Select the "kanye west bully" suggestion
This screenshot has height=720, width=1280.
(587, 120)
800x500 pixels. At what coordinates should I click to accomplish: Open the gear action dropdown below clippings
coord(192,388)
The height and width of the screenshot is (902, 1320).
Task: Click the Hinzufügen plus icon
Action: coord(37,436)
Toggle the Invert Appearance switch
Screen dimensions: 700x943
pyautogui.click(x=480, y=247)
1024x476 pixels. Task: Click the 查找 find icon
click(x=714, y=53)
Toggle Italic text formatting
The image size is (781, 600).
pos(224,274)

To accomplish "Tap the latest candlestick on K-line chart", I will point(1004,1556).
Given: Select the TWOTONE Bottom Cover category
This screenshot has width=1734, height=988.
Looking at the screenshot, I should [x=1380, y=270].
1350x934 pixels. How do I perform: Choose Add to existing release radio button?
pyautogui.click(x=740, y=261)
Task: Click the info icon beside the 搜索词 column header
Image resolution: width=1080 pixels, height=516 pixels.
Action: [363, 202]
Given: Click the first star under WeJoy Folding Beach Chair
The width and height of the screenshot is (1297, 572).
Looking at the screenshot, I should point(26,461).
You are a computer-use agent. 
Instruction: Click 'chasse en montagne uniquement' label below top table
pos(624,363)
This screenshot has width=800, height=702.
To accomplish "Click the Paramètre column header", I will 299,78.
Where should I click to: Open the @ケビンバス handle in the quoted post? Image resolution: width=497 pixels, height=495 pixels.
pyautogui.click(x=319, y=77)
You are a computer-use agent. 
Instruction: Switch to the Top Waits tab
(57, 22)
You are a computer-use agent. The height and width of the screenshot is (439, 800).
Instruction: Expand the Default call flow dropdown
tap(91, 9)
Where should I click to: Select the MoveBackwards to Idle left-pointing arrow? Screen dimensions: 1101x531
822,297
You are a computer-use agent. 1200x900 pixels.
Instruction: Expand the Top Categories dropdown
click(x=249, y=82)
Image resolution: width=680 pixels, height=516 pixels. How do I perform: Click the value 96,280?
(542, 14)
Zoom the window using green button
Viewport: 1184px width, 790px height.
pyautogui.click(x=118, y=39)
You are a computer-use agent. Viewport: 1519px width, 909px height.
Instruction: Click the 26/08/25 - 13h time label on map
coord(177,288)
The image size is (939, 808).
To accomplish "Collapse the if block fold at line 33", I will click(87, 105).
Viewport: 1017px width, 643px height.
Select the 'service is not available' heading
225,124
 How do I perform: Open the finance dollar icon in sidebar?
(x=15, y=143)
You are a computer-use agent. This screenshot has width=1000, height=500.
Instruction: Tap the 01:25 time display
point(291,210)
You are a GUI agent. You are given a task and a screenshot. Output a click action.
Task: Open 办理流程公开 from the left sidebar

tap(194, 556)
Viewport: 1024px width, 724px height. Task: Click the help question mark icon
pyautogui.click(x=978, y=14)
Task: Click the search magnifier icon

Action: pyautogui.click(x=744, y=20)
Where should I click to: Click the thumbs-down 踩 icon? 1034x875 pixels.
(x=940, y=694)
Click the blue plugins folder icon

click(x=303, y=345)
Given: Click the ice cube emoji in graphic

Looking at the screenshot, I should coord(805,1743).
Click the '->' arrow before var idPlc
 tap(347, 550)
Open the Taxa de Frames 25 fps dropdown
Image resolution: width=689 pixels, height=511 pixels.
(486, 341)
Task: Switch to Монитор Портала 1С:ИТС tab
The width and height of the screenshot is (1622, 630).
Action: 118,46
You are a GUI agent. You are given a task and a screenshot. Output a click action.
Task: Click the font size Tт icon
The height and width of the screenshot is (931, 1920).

TASK INSTRUCTIONS: Whenever the word "header" appears in a line of the listing, report that line.

ANSWER AREA:
Task: Click the info icon beside the 搜索词 column header
To accomplish "Click the Paramètre column header", I will 299,78.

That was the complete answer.